Tunisia: proposta la sharia, occhi puntati su Ennahda

22 febbraio 2012 - Il terzo partito vincitore delle elezioni tunisine ha proposto una bozza di legge basata sulla sharia come fonte principale della Costituzione. Se la proposta dovesse ottenere il sostegno di oltre il 60 per cento dei membri dell'Assemblea costituente potrebbe passare senza referendum.

 

 

Si tratta di un'iniziativa destinata a infiammare ulteriormente le tensioni politiche, con i laici che già lamentano il tentativo del partito vincitore Ennahdha di modificare il carattere laico del diritto tunisino.

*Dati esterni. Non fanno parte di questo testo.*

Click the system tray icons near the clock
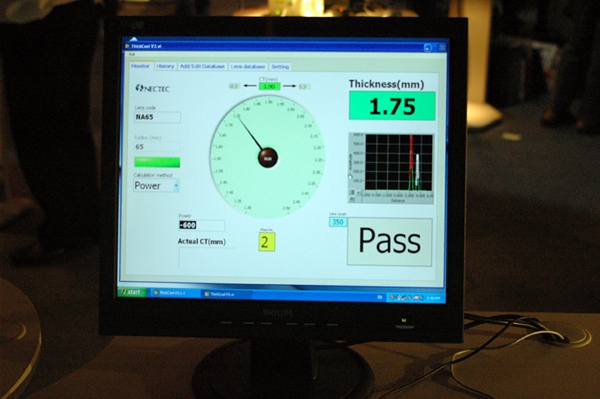 [x=407, y=297]
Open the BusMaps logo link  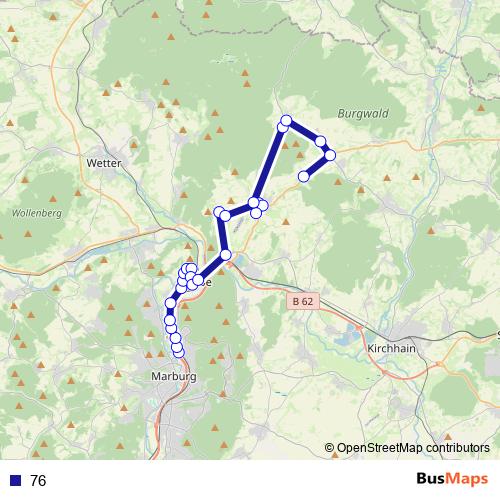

La proposta di al-Aridha rischia di mettere in seria crisi la formazione guidata da Rachid Ghannouchi: accettare la sharia (legge islamica) come fonte principale della legislazione significherebbe infatti perdere l'alleanza i suoi alleati laici. 

La bozza del documento recita nel suo primo articolo: "La Tunisia è un paese libero, indipendente e sovrano. L'Islam è la fonte principale della sua legislazione, l'arabo la sua lingua e la repubblica il suo sistema".

"L'uso della sharia come fonte principale della sua legislazione garantirà libertà, giustizia, uguaglianza sociale, diritti umani e dignità per tutti i suoi abitanti, uomini e donne".